If there was one expenditure executives at hospitals with shaky bottom lines regret making, it was the replacement of their electronic health records (EHR) system.
That's the conclusion of Black Book Market Research, which surveyed more than 3,300 hospital executives and IT employees who worked for organizations that took the plunge on a new EHR system.
Buyer's remorse appears to be rampant: 87 percent of those executives and IT staff at financially pressured hospitals regret spending the money on the upgrade. And 14 percent of those hospitals say that the revenue loss they have experienced since replacing their EHR systems wouldn't make up for the cost of the expenditures.

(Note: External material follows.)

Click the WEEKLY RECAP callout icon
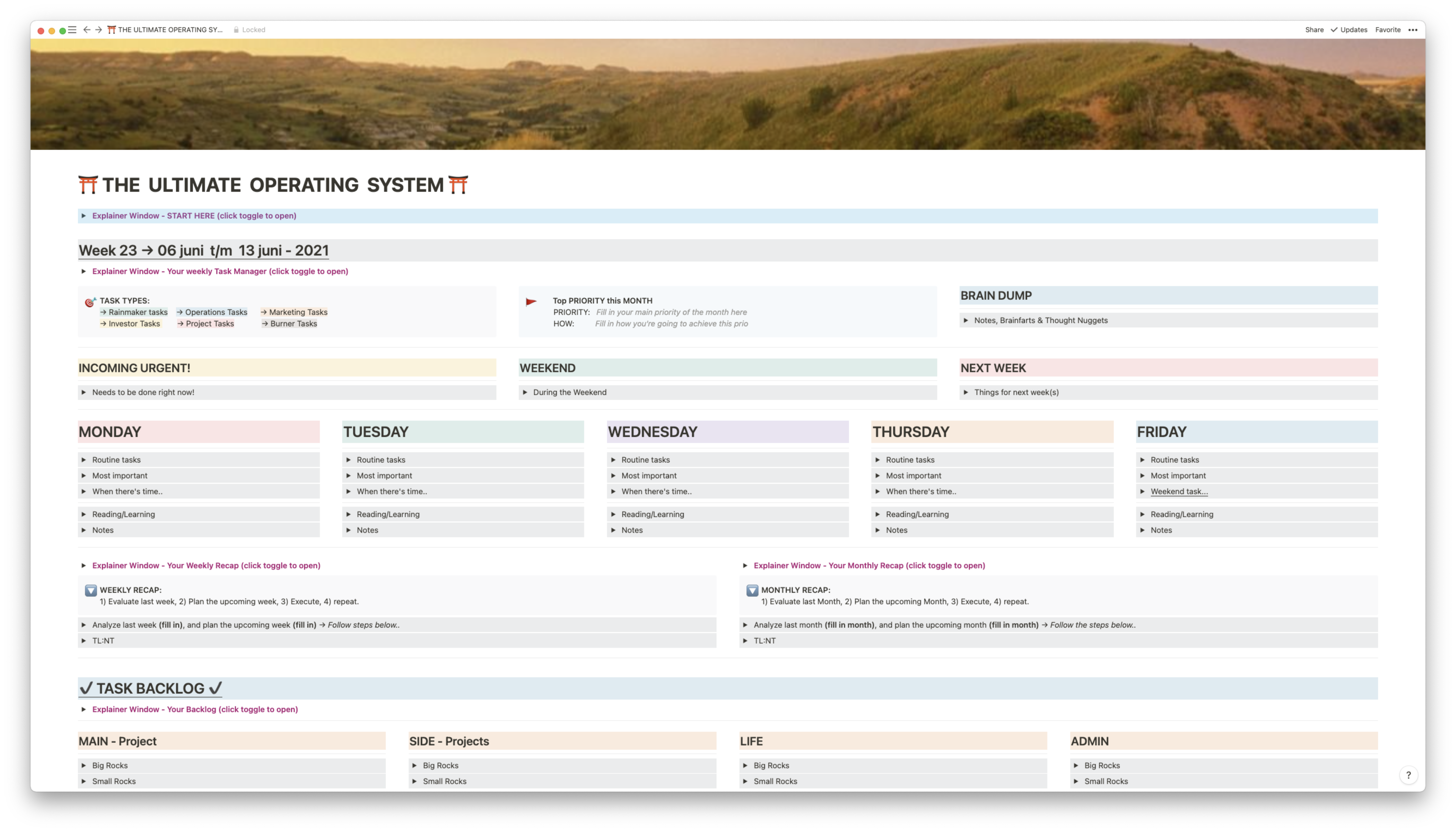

"It was a risky decision as hospitals were facing the fact that they would not be back to their pre-EHR implementation patient volumes, inpatient or ambulatory, for at least another five years," said Doug Brown, managing partner of Black Book, in a statement. "No other industry spends so much per unit of IT on the part of the business that is shrinking the fastest and holds little growth as did inpatient revenues."

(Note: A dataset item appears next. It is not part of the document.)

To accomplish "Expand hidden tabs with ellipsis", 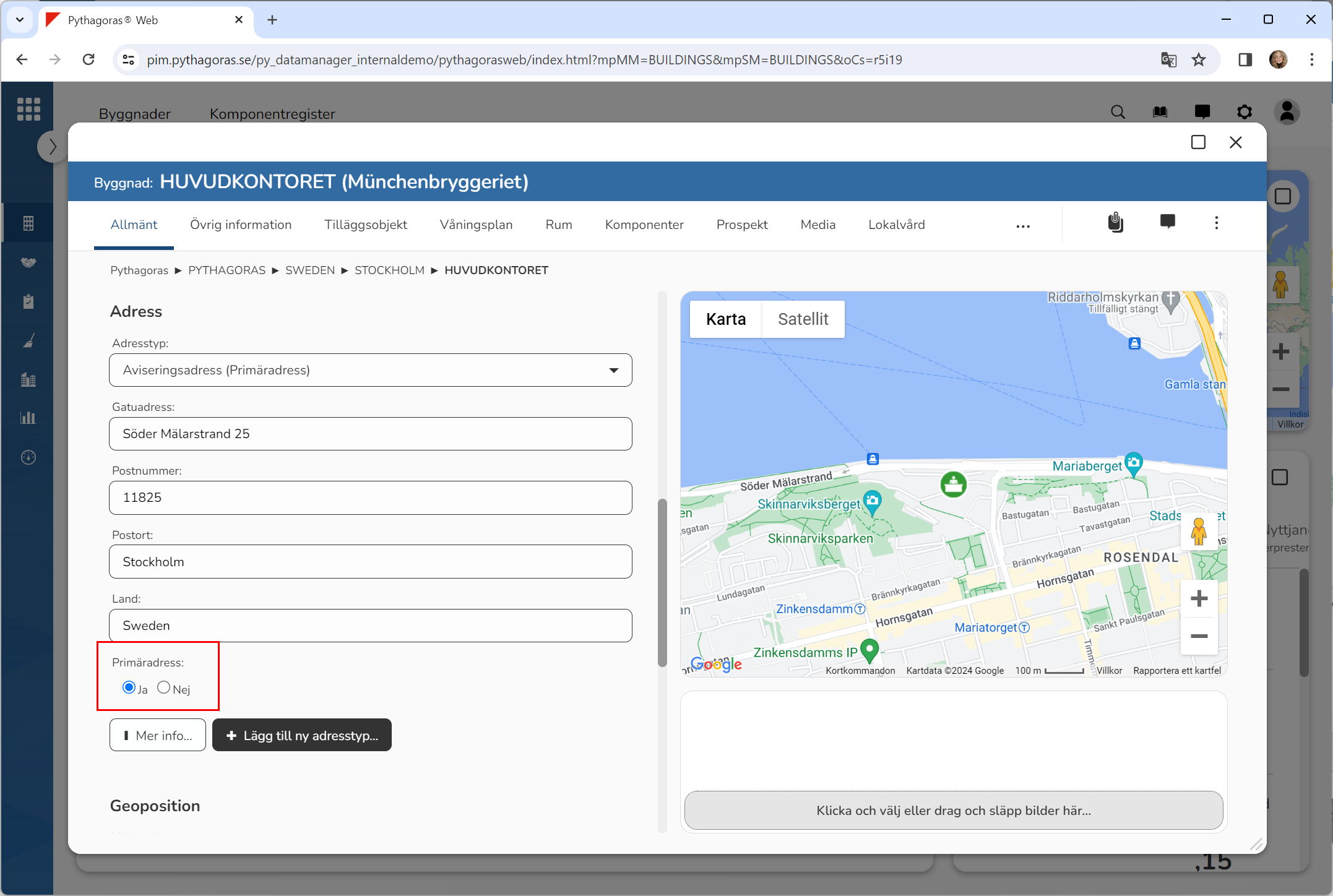I will pyautogui.click(x=1023, y=226).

That there has been skepticism about the cost-benefit calculus of installing an EHR system is not new. A majority of physicians in a 2013 survey said that the costs of installing such a system outweigh the financial benefits, even though many concluded that it helped patient care.
Another study noted the persistent gaps in EHR adoption by hospitals, and recommended some financial assistance to those providers still struggling with the costs involved.
Yet the EHR replacements studied by Black Book has also had an apparent impact on the quality of care that organizations provide. Sixty-two percent of non-managerial IT staff said there was a negative impact on the quality of care being delivered that was directly attributable to the EHR system replacement. And 90 percent of the nurses surveyed said the system eroded their ability to provide care at the same level of effectiveness.